Bailey’s paper, “Rapid Onset Gender Dysphoria: Parent Reports on 1655 Possible Cases,” was a significant contribution to the ongoing debate about transgender identification among youth. The paper’s retraction was the result of a months-long campaign by activists who disagreed with its findings.
Those findings suggested that social factors might be contributing to the surge in cases of gender dysphoria among adolescents and young adults who had previously shown no gender-related issues. This hypothesis contradicts the prevailing “gender-affirming” model of care, which posits that children can know their “gender identity” from a very early age and will rarely, if ever, change their minds about it.
The retraction of the paper was not due to any flaws in the research itself, but rather to a technicality regarding the consent process for the study’s participants. The authors were accused of not obtaining written informed consent from the participants to have their responses published in a peer-reviewed article. However, Bailey argued that the participants were well aware that their anonymized results would be published online.
This retraction has far-reaching implications.

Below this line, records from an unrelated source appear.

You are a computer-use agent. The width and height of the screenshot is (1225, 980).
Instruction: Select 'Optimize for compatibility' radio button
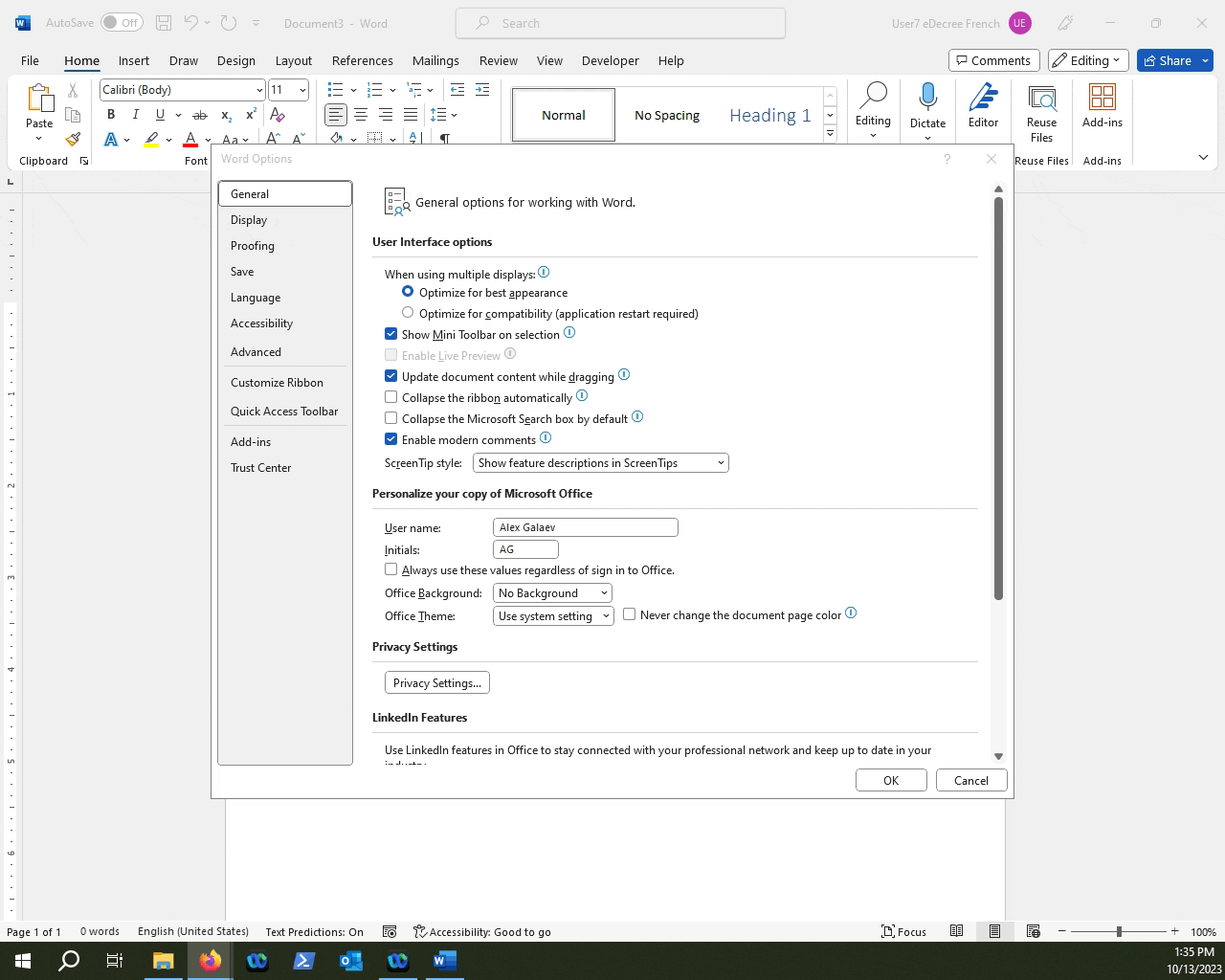tap(408, 312)
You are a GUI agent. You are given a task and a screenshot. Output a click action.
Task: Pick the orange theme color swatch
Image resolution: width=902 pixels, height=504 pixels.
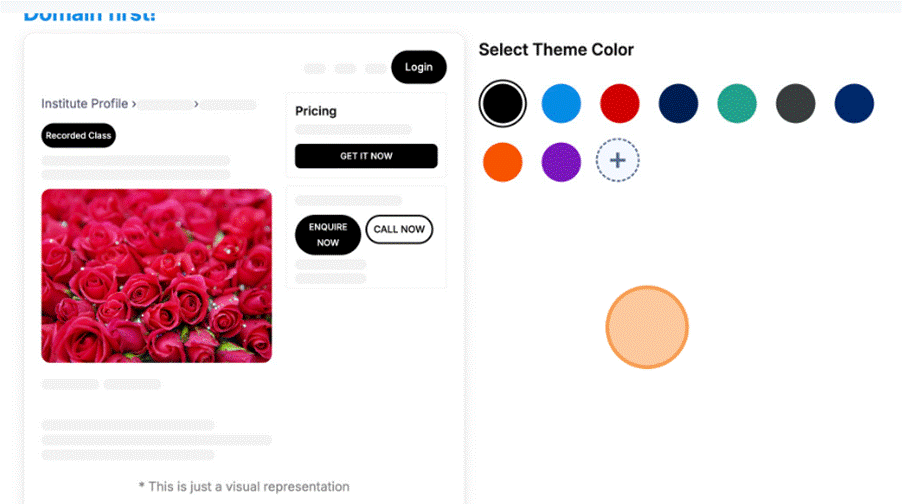[502, 162]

It not only removes a significant contribution to the scientific debate on transgender identification among youth, but also signals the ideological capture of a scientific publishing giant that controls hundreds of journals that shape our knowledge base.
Wright raises important questions about the integrity of scientific publishing, the influence of ideology on scientific discourse, and the potential consequences of suppressing research that contradicts prevailing narratives.